Carry on writing the passage about small language and vision–language models in radiology, starting right after its last sentence.

**SOURCE PASSAGE**:
────────────────────

Medical imaging workflows integrate radiology images with
their corresponding free-text reports. Large language
models (LLMs) and large vision–language models (LVLMs)
achieve strong results but face deployment barriers in
hospitals due to computational demands, privacy risks, and
infrastructure needs. Small language models (SLMs) and
small vision–language models (SVLMs), typically under 10B
parameters, provide a more efficient and auditable
alternative for on-premise, privacy-preserving applications
in radiology. Recent advancements, including CheXzero,
MedCLIP, XrayGPT, LLaVA-Med, MedFILIP, and MedBridge, show
that smaller multimodal models support classification,
retrieval, and report generation. Complementary baselines
from lightweight SLMs such as DistilBERT, TinyBERT,
BioClinicalBERT, and T5-Small highlight opportunities for
radiology report understanding.

────────────────────

(Stored data entries)

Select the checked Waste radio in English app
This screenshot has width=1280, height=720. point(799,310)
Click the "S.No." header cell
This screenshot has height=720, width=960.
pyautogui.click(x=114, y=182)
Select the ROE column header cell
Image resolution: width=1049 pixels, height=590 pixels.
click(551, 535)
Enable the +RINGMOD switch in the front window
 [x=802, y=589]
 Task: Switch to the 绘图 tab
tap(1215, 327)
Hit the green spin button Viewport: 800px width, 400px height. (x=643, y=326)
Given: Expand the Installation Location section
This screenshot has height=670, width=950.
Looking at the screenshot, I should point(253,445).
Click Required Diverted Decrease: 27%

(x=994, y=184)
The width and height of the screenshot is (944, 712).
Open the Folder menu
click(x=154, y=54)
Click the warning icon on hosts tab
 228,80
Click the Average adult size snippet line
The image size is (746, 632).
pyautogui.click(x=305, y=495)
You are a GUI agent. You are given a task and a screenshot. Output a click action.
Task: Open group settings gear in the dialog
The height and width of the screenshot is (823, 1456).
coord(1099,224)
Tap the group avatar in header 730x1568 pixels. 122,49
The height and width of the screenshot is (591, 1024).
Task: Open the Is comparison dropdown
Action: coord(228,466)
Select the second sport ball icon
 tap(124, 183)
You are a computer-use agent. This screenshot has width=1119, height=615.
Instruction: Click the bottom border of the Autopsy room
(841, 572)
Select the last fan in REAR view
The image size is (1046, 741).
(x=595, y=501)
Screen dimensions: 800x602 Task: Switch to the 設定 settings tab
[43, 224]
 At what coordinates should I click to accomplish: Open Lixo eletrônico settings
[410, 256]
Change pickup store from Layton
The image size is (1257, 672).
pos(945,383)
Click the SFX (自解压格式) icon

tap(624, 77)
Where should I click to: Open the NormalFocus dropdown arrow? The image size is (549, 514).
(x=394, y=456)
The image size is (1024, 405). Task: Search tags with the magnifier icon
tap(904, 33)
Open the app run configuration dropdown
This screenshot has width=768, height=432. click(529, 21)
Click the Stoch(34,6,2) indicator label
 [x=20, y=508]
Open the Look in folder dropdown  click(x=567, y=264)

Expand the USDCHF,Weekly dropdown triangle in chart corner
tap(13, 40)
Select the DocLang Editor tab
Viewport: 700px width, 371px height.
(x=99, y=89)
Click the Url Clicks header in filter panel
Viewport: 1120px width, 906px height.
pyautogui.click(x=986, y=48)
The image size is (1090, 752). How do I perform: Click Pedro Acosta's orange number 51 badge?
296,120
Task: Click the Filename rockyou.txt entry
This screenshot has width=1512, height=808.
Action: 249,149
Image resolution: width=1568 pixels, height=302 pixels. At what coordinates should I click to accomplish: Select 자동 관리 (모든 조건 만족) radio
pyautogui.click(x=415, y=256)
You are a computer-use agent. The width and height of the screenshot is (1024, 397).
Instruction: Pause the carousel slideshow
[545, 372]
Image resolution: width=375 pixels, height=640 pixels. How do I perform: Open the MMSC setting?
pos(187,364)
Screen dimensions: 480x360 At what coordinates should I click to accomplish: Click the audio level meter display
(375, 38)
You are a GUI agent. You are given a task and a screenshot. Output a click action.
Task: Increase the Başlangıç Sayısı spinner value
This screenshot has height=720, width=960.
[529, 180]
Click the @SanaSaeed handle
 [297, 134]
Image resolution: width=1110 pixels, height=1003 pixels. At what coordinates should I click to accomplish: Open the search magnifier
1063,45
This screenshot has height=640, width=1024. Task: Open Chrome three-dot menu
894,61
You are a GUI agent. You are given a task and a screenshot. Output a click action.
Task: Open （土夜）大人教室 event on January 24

────────────────────

**WRITTEN RESPONSE**:
Building on these efforts, we propose a reproducible
evaluation framework anchored on MIMIC-CXR, with potential
extensions to CT, MRI, and ophthalmology datasets. Our
framework integrates task metrics such as AUROC, ROUGE, and
F1 score, together with efficiency measures including VRAM
usage, latency, and model size, alongside trust dimensions
like factuality, calibration, and robustness. We also
conduct ablation studies on model architecture, tokenizers,
and parameter-efficient fine-tuning (e.g., qLoRA), while
analyzing trade-offs between accuracy, efficiency, and
stability. This work establishes reproducible baselines and
guidance for deploying radiology AI.